Prompt =>
Repeat the data exactly, please.

Data to use =>
● ● ● ● ●

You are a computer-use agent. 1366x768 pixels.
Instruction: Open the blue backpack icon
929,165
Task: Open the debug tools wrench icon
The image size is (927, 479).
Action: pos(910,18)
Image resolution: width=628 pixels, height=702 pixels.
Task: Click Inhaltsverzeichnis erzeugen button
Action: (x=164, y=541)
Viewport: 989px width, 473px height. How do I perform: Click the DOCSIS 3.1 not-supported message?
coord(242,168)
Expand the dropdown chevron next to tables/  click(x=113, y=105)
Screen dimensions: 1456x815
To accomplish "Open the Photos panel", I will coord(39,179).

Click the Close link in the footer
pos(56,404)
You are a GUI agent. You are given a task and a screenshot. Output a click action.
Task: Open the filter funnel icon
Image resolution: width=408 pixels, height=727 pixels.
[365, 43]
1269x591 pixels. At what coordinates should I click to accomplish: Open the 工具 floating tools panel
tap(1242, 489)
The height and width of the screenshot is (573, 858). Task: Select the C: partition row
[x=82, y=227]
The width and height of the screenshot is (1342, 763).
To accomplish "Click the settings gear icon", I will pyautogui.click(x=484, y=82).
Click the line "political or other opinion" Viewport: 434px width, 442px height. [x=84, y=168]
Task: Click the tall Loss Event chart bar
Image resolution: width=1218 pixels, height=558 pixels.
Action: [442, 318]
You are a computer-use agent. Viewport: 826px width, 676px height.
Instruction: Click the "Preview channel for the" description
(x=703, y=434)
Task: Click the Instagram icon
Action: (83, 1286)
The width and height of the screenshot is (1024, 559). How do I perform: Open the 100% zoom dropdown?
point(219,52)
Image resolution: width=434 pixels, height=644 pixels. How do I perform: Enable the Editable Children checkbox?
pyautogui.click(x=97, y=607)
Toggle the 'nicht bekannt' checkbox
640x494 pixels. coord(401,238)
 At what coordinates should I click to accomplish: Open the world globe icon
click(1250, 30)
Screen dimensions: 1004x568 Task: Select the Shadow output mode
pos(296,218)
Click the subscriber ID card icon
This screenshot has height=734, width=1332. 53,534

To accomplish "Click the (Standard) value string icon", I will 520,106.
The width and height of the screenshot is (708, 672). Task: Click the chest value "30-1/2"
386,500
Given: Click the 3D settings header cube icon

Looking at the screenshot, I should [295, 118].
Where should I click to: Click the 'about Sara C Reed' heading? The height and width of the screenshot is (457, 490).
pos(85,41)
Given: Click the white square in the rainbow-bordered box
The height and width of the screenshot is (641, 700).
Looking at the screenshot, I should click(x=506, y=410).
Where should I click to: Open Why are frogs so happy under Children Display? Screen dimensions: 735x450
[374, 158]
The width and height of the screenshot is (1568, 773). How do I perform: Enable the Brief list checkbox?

● ● ● ● ●

Solved exercise =>
You are a computer-use agent. 1366x768 pixels.
Instruction: Open the blue backpack icon
929,165
Task: Open the debug tools wrench icon
The image size is (927, 479).
Action: pos(910,18)
Image resolution: width=628 pixels, height=702 pixels.
Task: Click Inhaltsverzeichnis erzeugen button
Action: (x=164, y=541)
Viewport: 989px width, 473px height. How do I perform: Click the DOCSIS 3.1 not-supported message?
coord(242,168)
Expand the dropdown chevron next to tables/  click(x=113, y=105)
Screen dimensions: 1456x815
To accomplish "Open the Photos panel", I will coord(39,179).

Click the Close link in the footer
pos(56,404)
You are a GUI agent. You are given a task and a screenshot. Output a click action.
Task: Open the filter funnel icon
Image resolution: width=408 pixels, height=727 pixels.
[365, 43]
1269x591 pixels. At what coordinates should I click to accomplish: Open the 工具 floating tools panel
tap(1242, 489)
The height and width of the screenshot is (573, 858). Task: Select the C: partition row
[x=82, y=227]
The width and height of the screenshot is (1342, 763).
To accomplish "Click the settings gear icon", I will pyautogui.click(x=484, y=82).
Click the line "political or other opinion" Viewport: 434px width, 442px height. [x=84, y=168]
Task: Click the tall Loss Event chart bar
Image resolution: width=1218 pixels, height=558 pixels.
Action: [442, 318]
You are a computer-use agent. Viewport: 826px width, 676px height.
Instruction: Click the "Preview channel for the" description
(x=703, y=434)
Task: Click the Instagram icon
Action: (83, 1286)
The width and height of the screenshot is (1024, 559). How do I perform: Open the 100% zoom dropdown?
point(219,52)
Image resolution: width=434 pixels, height=644 pixels. How do I perform: Enable the Editable Children checkbox?
pyautogui.click(x=97, y=607)
Toggle the 'nicht bekannt' checkbox
640x494 pixels. coord(401,238)
 At what coordinates should I click to accomplish: Open the world globe icon
click(1250, 30)
Screen dimensions: 1004x568 Task: Select the Shadow output mode
pos(296,218)
Click the subscriber ID card icon
This screenshot has height=734, width=1332. 53,534

To accomplish "Click the (Standard) value string icon", I will 520,106.
The width and height of the screenshot is (708, 672). Task: Click the chest value "30-1/2"
386,500
Given: Click the 3D settings header cube icon

Looking at the screenshot, I should [295, 118].
Where should I click to: Click the 'about Sara C Reed' heading? The height and width of the screenshot is (457, 490).
pos(85,41)
Given: Click the white square in the rainbow-bordered box
The height and width of the screenshot is (641, 700).
Looking at the screenshot, I should click(x=506, y=410).
Where should I click to: Open Why are frogs so happy under Children Display? Screen dimensions: 735x450
[374, 158]
The width and height of the screenshot is (1568, 773). How do I perform: Enable the Brief list checkbox?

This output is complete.